What is asked => Rewrite the data below, changing each "Where should I click to" to "Where do I click to" and keeping all else the same.

Input rows =>
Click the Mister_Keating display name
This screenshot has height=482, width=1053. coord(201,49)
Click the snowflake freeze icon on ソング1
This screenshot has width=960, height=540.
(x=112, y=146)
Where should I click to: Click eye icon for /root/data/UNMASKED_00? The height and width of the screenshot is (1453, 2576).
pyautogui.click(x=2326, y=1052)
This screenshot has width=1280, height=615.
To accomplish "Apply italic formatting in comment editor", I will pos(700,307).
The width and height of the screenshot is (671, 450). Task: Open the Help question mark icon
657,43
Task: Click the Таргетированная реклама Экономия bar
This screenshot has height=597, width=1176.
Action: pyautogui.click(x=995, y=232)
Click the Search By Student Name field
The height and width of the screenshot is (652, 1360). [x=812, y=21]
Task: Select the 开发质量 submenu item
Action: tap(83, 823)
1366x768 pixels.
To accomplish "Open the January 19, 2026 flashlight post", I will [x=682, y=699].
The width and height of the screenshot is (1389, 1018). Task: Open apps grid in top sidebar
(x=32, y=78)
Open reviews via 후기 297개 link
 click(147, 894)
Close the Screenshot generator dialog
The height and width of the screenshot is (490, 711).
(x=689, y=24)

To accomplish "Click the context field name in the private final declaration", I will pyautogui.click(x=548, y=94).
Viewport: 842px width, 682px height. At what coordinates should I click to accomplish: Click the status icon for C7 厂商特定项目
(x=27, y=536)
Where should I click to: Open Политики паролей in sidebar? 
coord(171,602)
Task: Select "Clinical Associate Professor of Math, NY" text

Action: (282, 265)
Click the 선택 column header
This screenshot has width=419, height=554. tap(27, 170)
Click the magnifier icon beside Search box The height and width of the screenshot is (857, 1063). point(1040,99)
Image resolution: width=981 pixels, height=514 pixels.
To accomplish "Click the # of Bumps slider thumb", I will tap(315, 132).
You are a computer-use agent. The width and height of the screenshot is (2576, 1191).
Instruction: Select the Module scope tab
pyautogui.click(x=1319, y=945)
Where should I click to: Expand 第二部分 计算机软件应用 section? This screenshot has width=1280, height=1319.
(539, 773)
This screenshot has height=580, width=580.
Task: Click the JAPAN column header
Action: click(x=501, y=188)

Exercise answer =>
Click the Mister_Keating display name
This screenshot has height=482, width=1053. coord(201,49)
Click the snowflake freeze icon on ソング1
This screenshot has width=960, height=540.
(x=112, y=146)
Where do I click to: Click eye icon for /root/data/UNMASKED_00? The height and width of the screenshot is (1453, 2576).
pyautogui.click(x=2326, y=1052)
This screenshot has width=1280, height=615.
To accomplish "Apply italic formatting in comment editor", I will pos(700,307).
The width and height of the screenshot is (671, 450). Task: Open the Help question mark icon
657,43
Task: Click the Таргетированная реклама Экономия bar
This screenshot has height=597, width=1176.
Action: pyautogui.click(x=995, y=232)
Click the Search By Student Name field
The height and width of the screenshot is (652, 1360). [x=812, y=21]
Task: Select the 开发质量 submenu item
Action: tap(83, 823)
1366x768 pixels.
To accomplish "Open the January 19, 2026 flashlight post", I will [x=682, y=699].
The width and height of the screenshot is (1389, 1018). Task: Open apps grid in top sidebar
(x=32, y=78)
Open reviews via 후기 297개 link
 click(147, 894)
Close the Screenshot generator dialog
The height and width of the screenshot is (490, 711).
(x=689, y=24)

To accomplish "Click the context field name in the private final declaration", I will pyautogui.click(x=548, y=94).
Viewport: 842px width, 682px height. At what coordinates should I click to accomplish: Click the status icon for C7 厂商特定项目
(x=27, y=536)
Where do I click to: Open Политики паролей in sidebar? 
coord(171,602)
Task: Select "Clinical Associate Professor of Math, NY" text

Action: (282, 265)
Click the 선택 column header
This screenshot has width=419, height=554. tap(27, 170)
Click the magnifier icon beside Search box The height and width of the screenshot is (857, 1063). point(1040,99)
Image resolution: width=981 pixels, height=514 pixels.
To accomplish "Click the # of Bumps slider thumb", I will tap(315, 132).
You are a computer-use agent. The width and height of the screenshot is (2576, 1191).
Instruction: Select the Module scope tab
pyautogui.click(x=1319, y=945)
Where do I click to: Expand 第二部分 计算机软件应用 section? This screenshot has width=1280, height=1319.
(539, 773)
This screenshot has height=580, width=580.
Task: Click the JAPAN column header
Action: click(x=501, y=188)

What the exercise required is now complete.